▶ EXERCISE DETAILS: Please output the full listing, character for character.
#### DATA SHOWN ####
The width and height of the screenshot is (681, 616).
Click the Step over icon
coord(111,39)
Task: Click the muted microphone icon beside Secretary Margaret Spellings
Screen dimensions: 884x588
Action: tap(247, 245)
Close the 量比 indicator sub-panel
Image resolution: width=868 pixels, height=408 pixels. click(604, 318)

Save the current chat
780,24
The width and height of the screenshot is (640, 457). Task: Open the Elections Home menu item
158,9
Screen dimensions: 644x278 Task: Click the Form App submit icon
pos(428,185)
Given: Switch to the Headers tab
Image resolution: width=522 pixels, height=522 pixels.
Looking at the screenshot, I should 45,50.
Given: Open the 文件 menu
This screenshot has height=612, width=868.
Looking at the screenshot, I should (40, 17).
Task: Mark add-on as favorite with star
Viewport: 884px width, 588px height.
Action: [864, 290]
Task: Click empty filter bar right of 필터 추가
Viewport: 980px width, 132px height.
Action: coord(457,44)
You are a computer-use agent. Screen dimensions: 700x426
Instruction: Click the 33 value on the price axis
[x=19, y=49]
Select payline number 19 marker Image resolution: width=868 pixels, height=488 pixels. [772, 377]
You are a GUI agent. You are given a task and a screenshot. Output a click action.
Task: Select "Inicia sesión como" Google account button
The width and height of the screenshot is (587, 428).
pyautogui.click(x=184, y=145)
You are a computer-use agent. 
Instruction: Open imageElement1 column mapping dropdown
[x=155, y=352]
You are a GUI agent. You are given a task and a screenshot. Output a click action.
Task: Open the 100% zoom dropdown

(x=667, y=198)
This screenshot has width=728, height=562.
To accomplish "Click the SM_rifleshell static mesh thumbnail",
####
▶ RESPONSE TO THIS TASK:
The width and height of the screenshot is (681, 616).
Click the Step over icon
coord(111,39)
Task: Click the muted microphone icon beside Secretary Margaret Spellings
Screen dimensions: 884x588
Action: tap(247, 245)
Close the 量比 indicator sub-panel
Image resolution: width=868 pixels, height=408 pixels. click(604, 318)

Save the current chat
780,24
The width and height of the screenshot is (640, 457). Task: Open the Elections Home menu item
158,9
Screen dimensions: 644x278 Task: Click the Form App submit icon
pos(428,185)
Given: Switch to the Headers tab
Image resolution: width=522 pixels, height=522 pixels.
Looking at the screenshot, I should 45,50.
Given: Open the 文件 menu
This screenshot has height=612, width=868.
Looking at the screenshot, I should (40, 17).
Task: Mark add-on as favorite with star
Viewport: 884px width, 588px height.
Action: [864, 290]
Task: Click empty filter bar right of 필터 추가
Viewport: 980px width, 132px height.
Action: coord(457,44)
You are a computer-use agent. Screen dimensions: 700x426
Instruction: Click the 33 value on the price axis
[x=19, y=49]
Select payline number 19 marker Image resolution: width=868 pixels, height=488 pixels. [772, 377]
You are a GUI agent. You are given a task and a screenshot. Output a click action.
Task: Select "Inicia sesión como" Google account button
The width and height of the screenshot is (587, 428).
pyautogui.click(x=184, y=145)
You are a computer-use agent. 
Instruction: Open imageElement1 column mapping dropdown
[x=155, y=352]
You are a GUI agent. You are given a task and a screenshot. Output a click action.
Task: Open the 100% zoom dropdown

(x=667, y=198)
This screenshot has width=728, height=562.
To accomplish "Click the SM_rifleshell static mesh thumbnail",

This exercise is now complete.